* ASSIGNMENT
The entries below must be restated word for word.

Start of RECORDS TO PROCESS

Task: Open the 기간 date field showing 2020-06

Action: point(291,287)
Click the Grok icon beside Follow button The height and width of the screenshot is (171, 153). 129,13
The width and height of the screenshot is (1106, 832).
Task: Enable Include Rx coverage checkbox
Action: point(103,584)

End of RECORDS TO PROCESS

* RESULT FOR THIS TASK
Task: Open the 기간 date field showing 2020-06

Action: point(291,287)
Click the Grok icon beside Follow button The height and width of the screenshot is (171, 153). 129,13
The width and height of the screenshot is (1106, 832).
Task: Enable Include Rx coverage checkbox
Action: point(103,584)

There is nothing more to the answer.